# [PAGE EXCERPT]
The Surly Karate Monkey 29er frame also has the same rear brake setup like the Bianchi.


----------



## CFBlue (Jun 28, 1999)

*cool; thanks*



czardonic said:


> Mounts are available that allow you to position the caliper as necessary. Same concept as the track ends for the axle.



Makes sense. Thanks.


----------



## SSSasky (Apr 8, 2004)

*Ba ba da ba! (think of trumpets)*

Look what I stumbled upon ... i just found my next hub ...

Woodman components makes a FIXED disc hub for trials, with Shimano Cassette comppatibility (i.e. super adjustable chainline)

http://www.woodmancomponents.com/products/hubs/bill_trial_plus_rsq.html

Two potential problems: wheel would require dish - not quite as strong, though minimally and it uses a proprietary brake mounting system, about which no information is available (that i could see)

Also attached is a photo of their fixed cassette body for rim brakes


----------



## meat tooth paste (Oct 6, 2004)

*Level Components Hub*

Level Components makes a bolt-on cog fixed hub. It's a flip flop fixed/fixed hub and they are working on making a rotor that will fit on the flip flop side if you chose not to run a cog. I don't know if they finalized the rotor yet, so give them a call or email them.

https://www.levelcomponents.com

This is what their hub looks like with the 3 bolt pattern cog:









They are working on this rotor for the other side of the flip flop side:


----------



## velo_junkie (Jan 23, 2003)

*Thread On Adapter*

I've used a threaded on adapter on an HPV I built a couple years ago. We had is custom machined for us to go on our custom narrowed dual threaded ChubHub. It worked fine hauling 215lbs of rider/fairing/bike down from 40mph in a very short distance. Plus we were using 8" rotors. Didn't strip anything. I don't remember how much the adapter cost though. I don't think it was very much. Especially if you just make a round cylinder with internal threading and 6 bolt holes, and not remove all excess material.

# [REQUESTS]
1. Answer these questions from the forum thread on fixed-gear disc hubs:
(a) What does Woodman Components make, according to SSSasky?
(b) What kind of hub does Level Components make, according to meat tooth paste?
(c) What size rotors did velo_junkie use on the HPV?
2. Resume the forum thread on fixed-gear disc hubs after its final sentence and carry it forward.
The lines that come next are separate material and have no connection to the forum thread on fixed-gear disc hubs.

# [PROVIDED DATA]
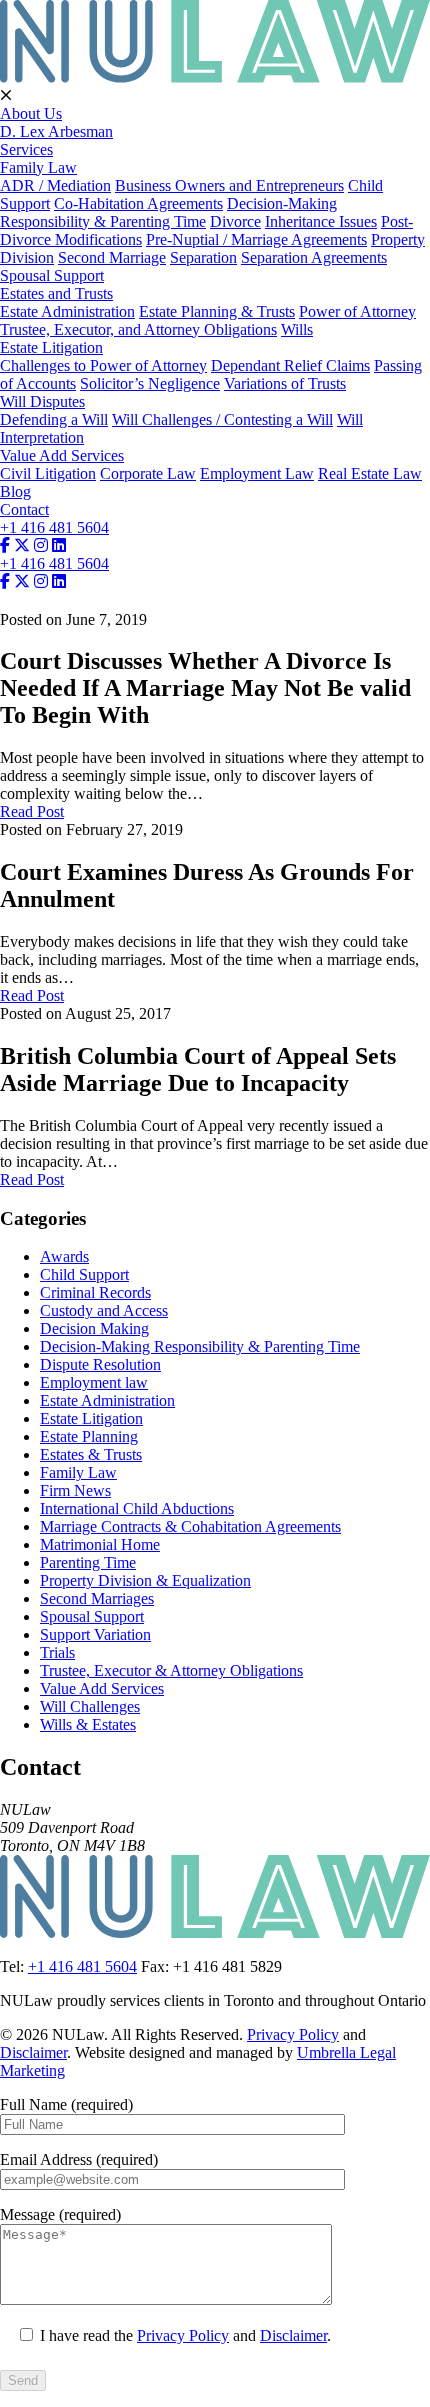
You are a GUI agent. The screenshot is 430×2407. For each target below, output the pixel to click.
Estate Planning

# [RESPONSES]
1.
(a) A fixed disc hub for trials with Shimano cassette compatibility.
(b) A bolt-on cog fixed hub that is a flip-flop fixed/fixed hub.
(c) 8" rotors.

2.
Ever do an endo in full fairing?? 
Although, what do you really need a disc on the rear for anyway? Wouldn't a front disc be fine? 

-velojunkie


----------



## punchy (Nov 11, 2008)

Ive been thinking about a disc brake fixie myself for ages ! Finding an off the shelf frame/fork set up is not easy.

My ideal set up would be a titanium frame with eccentric BB. Seeing as I want to use it as a work commute bike titanium will be ideal as I can ride it all year round without having to worry about it rusting. The eccentric BB would be ideal for when fixing a flat and not having to worry about the fenders complicating things, therefore making the job quick and easy. 

Im not concerned about a rear disc, as I think its overkill for a commute bike(especially a fixie). Just a disc on the front would be fine for me, which would be ideal for wet weather braking. I also want to fit a dyno hub (preferably a schmidt son) and mount the light to the fork. So I would need to find a fork that is disc compatible but which also has a hole on the top for the light mount.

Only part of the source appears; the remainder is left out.